Material zur Aufgabe
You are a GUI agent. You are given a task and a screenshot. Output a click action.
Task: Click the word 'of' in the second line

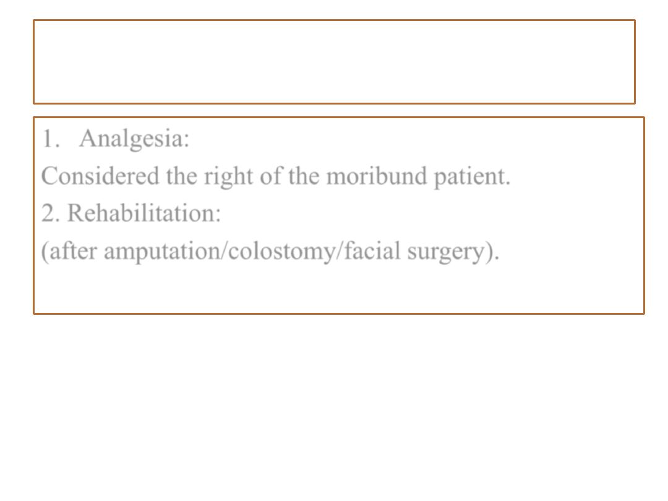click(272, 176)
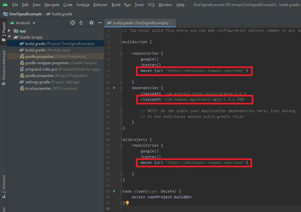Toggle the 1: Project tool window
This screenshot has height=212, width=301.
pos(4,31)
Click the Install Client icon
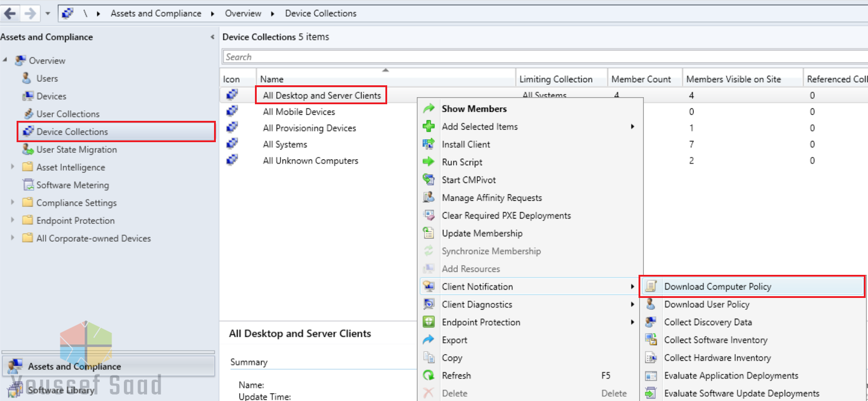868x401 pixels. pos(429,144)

==

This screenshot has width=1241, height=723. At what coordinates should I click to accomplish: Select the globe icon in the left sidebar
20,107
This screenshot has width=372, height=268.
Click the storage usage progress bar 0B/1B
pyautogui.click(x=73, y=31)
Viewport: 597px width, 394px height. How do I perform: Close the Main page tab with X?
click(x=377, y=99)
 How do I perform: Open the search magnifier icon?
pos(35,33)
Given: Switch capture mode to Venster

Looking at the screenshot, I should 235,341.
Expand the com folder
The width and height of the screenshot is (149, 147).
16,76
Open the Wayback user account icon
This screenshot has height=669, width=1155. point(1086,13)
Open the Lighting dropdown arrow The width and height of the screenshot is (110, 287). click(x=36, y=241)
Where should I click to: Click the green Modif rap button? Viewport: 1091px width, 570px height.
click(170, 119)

* * *

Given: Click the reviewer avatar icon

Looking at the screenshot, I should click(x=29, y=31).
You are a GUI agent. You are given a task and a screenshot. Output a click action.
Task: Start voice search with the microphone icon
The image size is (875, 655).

Deine Aufgabe
Schreibe den Abschnitt aus den Zeilen oben zeichengetreu ab, der mit der Zeile beginnt, die „Where should I“ enthält, und mit der Zeile endet, die „click(170, 119)“ enthält. Beide Randzeilen gehören dazu.

Deine Antwort
Where should I click to: Click the green Modif rap button? Viewport: 1091px width, 570px height.
click(170, 119)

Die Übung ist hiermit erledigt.